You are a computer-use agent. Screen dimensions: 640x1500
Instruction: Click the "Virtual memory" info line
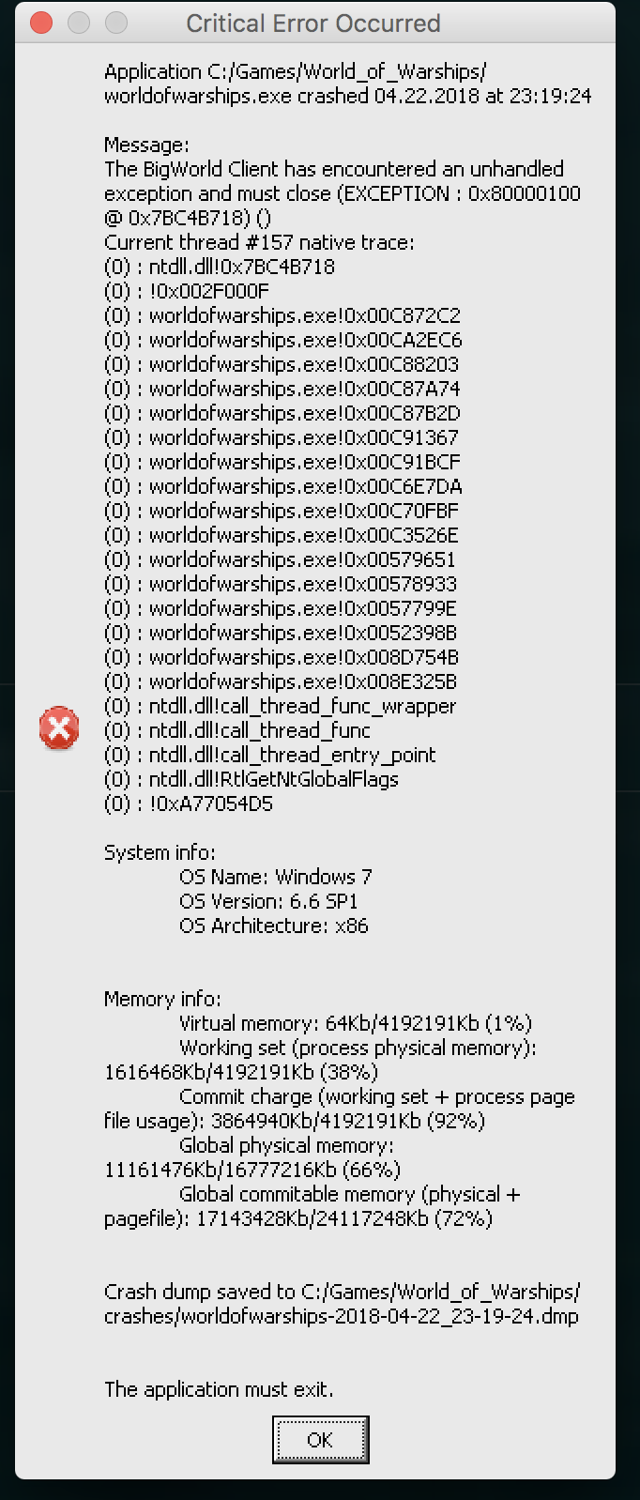tap(355, 1023)
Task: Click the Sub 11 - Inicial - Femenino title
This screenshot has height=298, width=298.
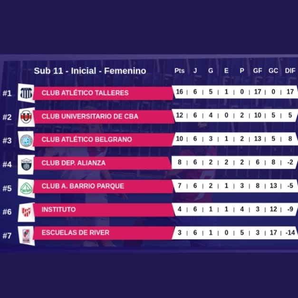Action: [x=90, y=71]
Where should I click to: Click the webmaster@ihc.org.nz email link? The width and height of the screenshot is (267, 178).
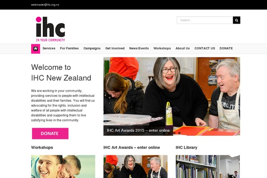click(x=45, y=5)
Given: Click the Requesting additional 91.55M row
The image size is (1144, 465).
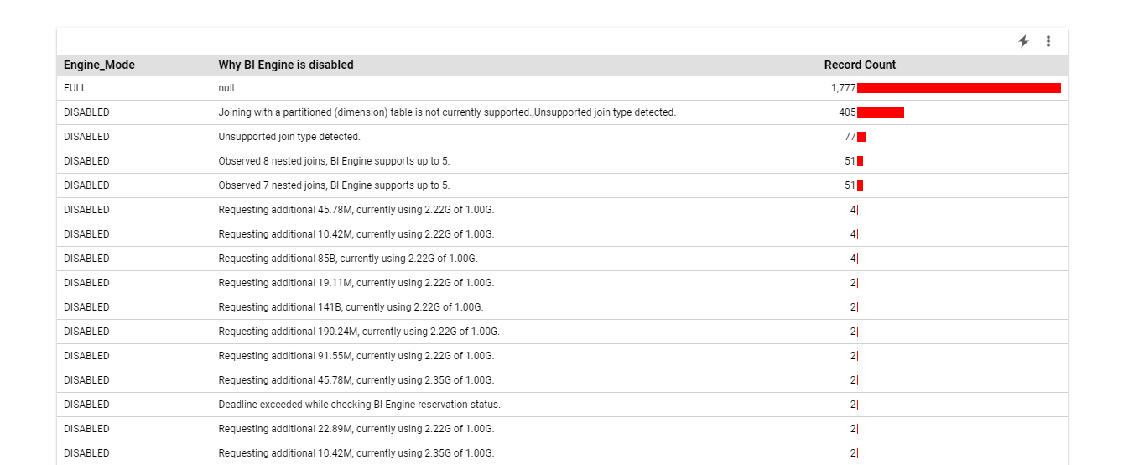Looking at the screenshot, I should coord(356,356).
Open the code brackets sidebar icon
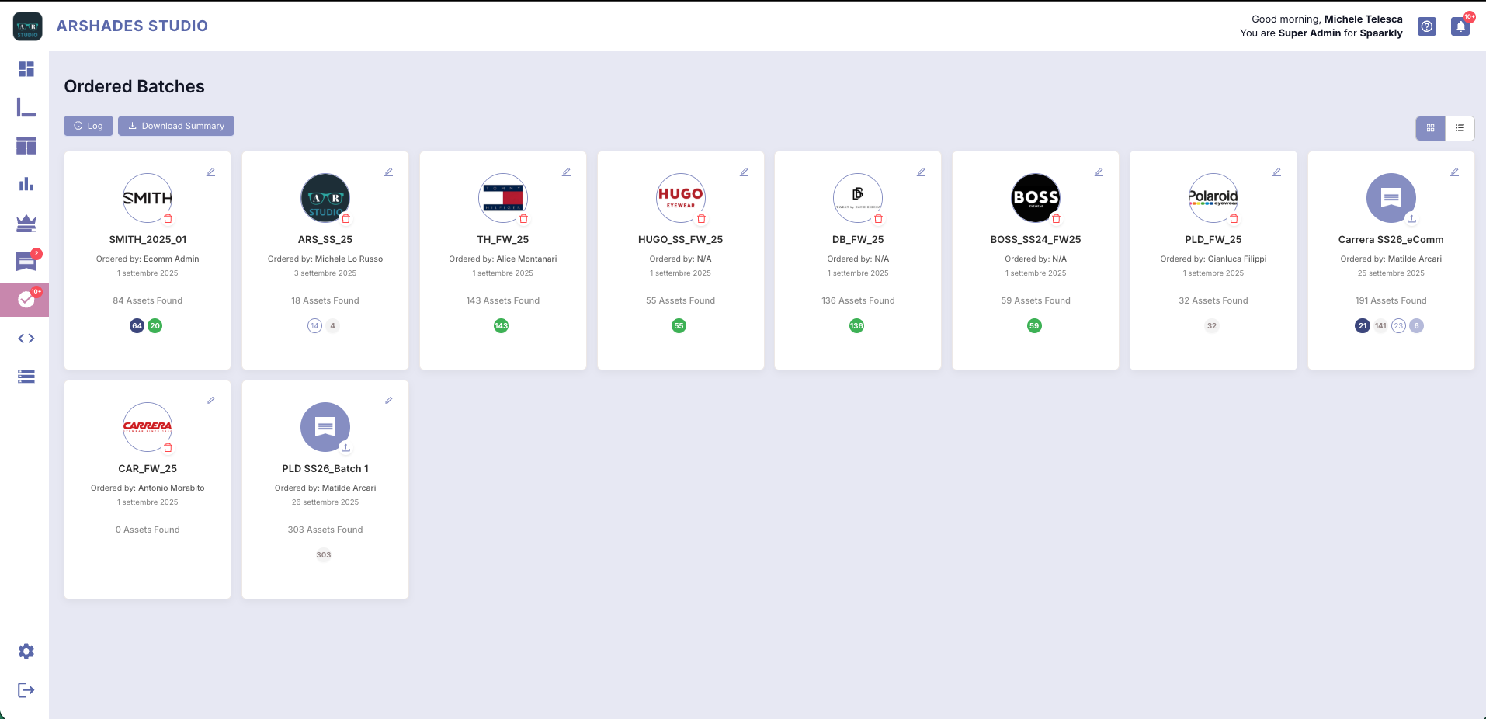Viewport: 1486px width, 719px height. tap(26, 339)
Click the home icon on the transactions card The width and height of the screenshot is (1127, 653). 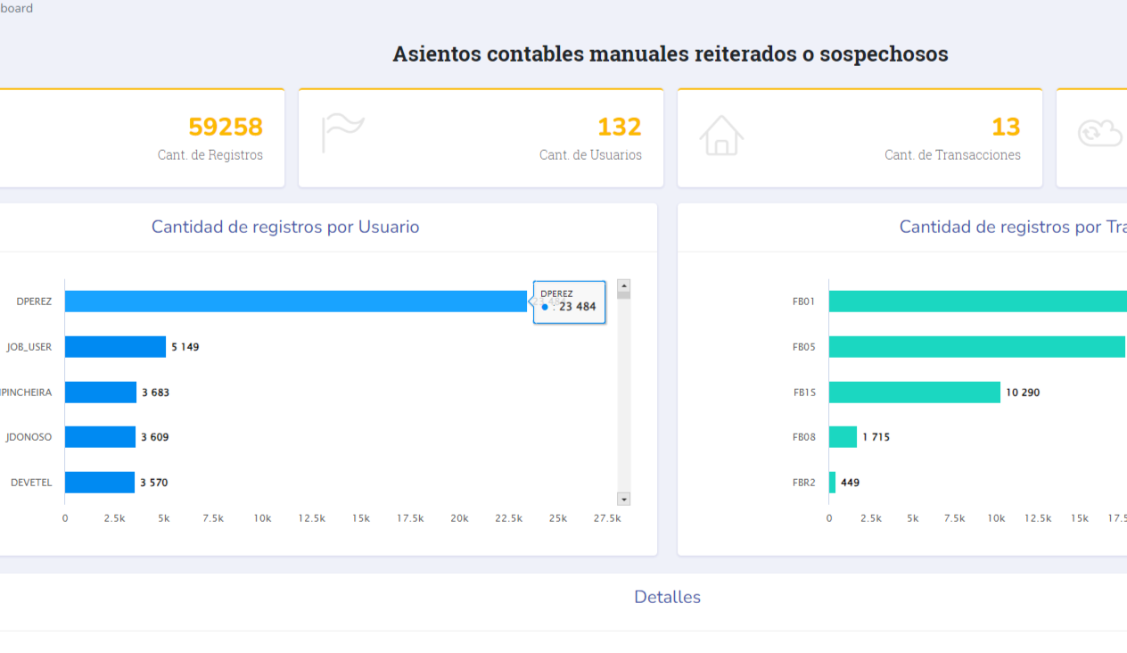721,136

┄┄┄┄┄┄┄┄┄┄

Can you turn the rows, from the start through the line that contains "Viewport: 1486px width, 719px", into a numbered list, skipping blank lines and leaving out the pictures?

1. You are a computer-use agent. Screen dimensions: 640x1500
2. Instruction: Click the "Virtual memory" info line
3. tap(355, 1023)
4. Task: Click the Sub 11 - Inicial - Femenino title
5. This screenshot has height=298, width=298.
6. Action: [x=90, y=71]
7. Where should I click to: Click the webmaster@ihc.org.nz email link? The width and height of the screenshot is (267, 178).
8. click(x=45, y=5)
9. Given: Click the Requesting additional 91.55M row
10. The image size is (1144, 465).
11. Looking at the screenshot, I should coord(356,356).
12. Open the code brackets sidebar icon
13. Viewport: 1486px width, 719px height. tap(26, 339)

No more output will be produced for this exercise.